Objective: To determine the feasibility and safety of laparoscopically assisted vaginal hysterectomy in the treatment of presumed stage I endometrial cancer.
Study Design: This was a prospective cohort study without randomization of 182 consecutive patients who underwent surgery for early endometrial cancer or atypical hyperplasia at the West Kent Gynaecological Oncology Centre, UK. Seventy-four had laparoscopically assisted vaginal hysterectomy and bilateral salpingo-oophorectomy (BSO), and 108 had a total abdominal hysterectomy and bilateral salpingo-oophorectomy. Lymphadenectomy was performed in 153 patients, and lymph node sampling was performed in 2 patients. Twenty-seven patients with serous papillary endometrial cancer in addition had an omentectomy. The groups were compared for epidemiological and clinical characteristics, surgical outcomes, hospital stay, lymph node harvest, and intraoperative and postoperative complications.
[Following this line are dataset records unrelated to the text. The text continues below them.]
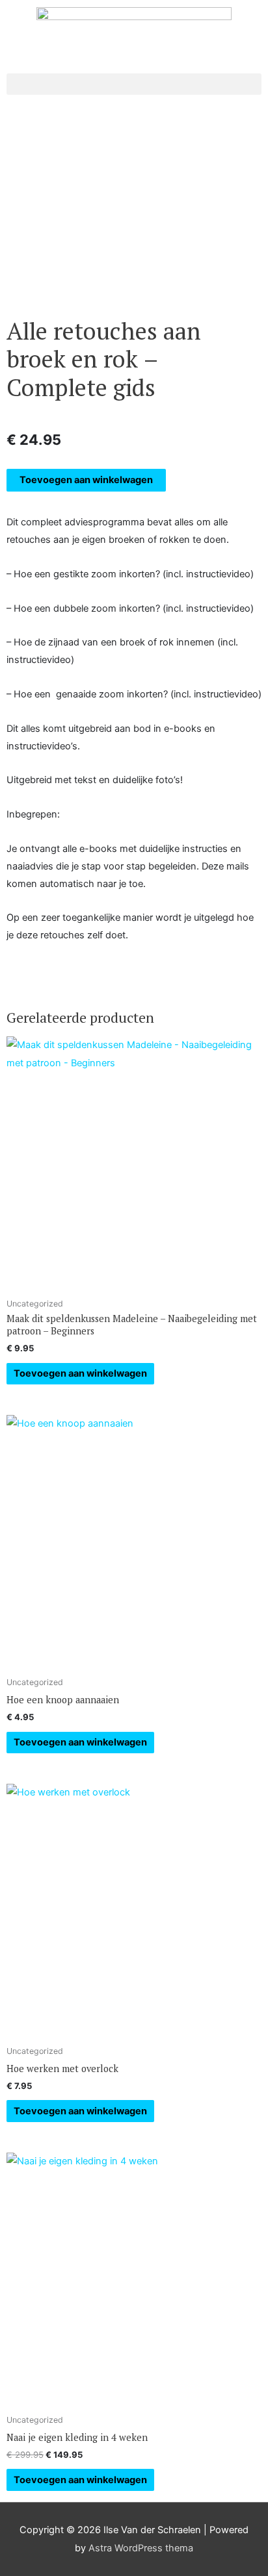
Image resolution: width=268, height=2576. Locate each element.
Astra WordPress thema (140, 2548)
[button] (134, 84)
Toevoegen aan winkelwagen (86, 480)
Results: The patients in the laparoscopy group had less blood loss, similar number of lymph nodes removed, less need for analgesia, and shorter hospital stay but longer operative time than those treated by laparotomy. In our study, we had 4 conversions (5.4%) from laparoscopy to laparotomy. Twenty-eight (41%) patients who had laparoscopic surgery were obese (body mass index [BMI] >30 kg/m2). Postoperative complications were more common in the laparotomy group (34%) than in the laparoscopy group (6%). No major complications occurred in the laparoscopy group. Wound infection was the most common complication in laparotomy patients, and this invariably happened to obese patients (BMI >30 kg/m2). There were 6 readmissions, all from the laparotomy group.
Conclusions: Laparoscopic surgery is a safe and reliable alternative to open surgery in the management of early endometrial cancer patients, with significantly reduced hospital stay and complications, especially in those patients with an elevated BMI.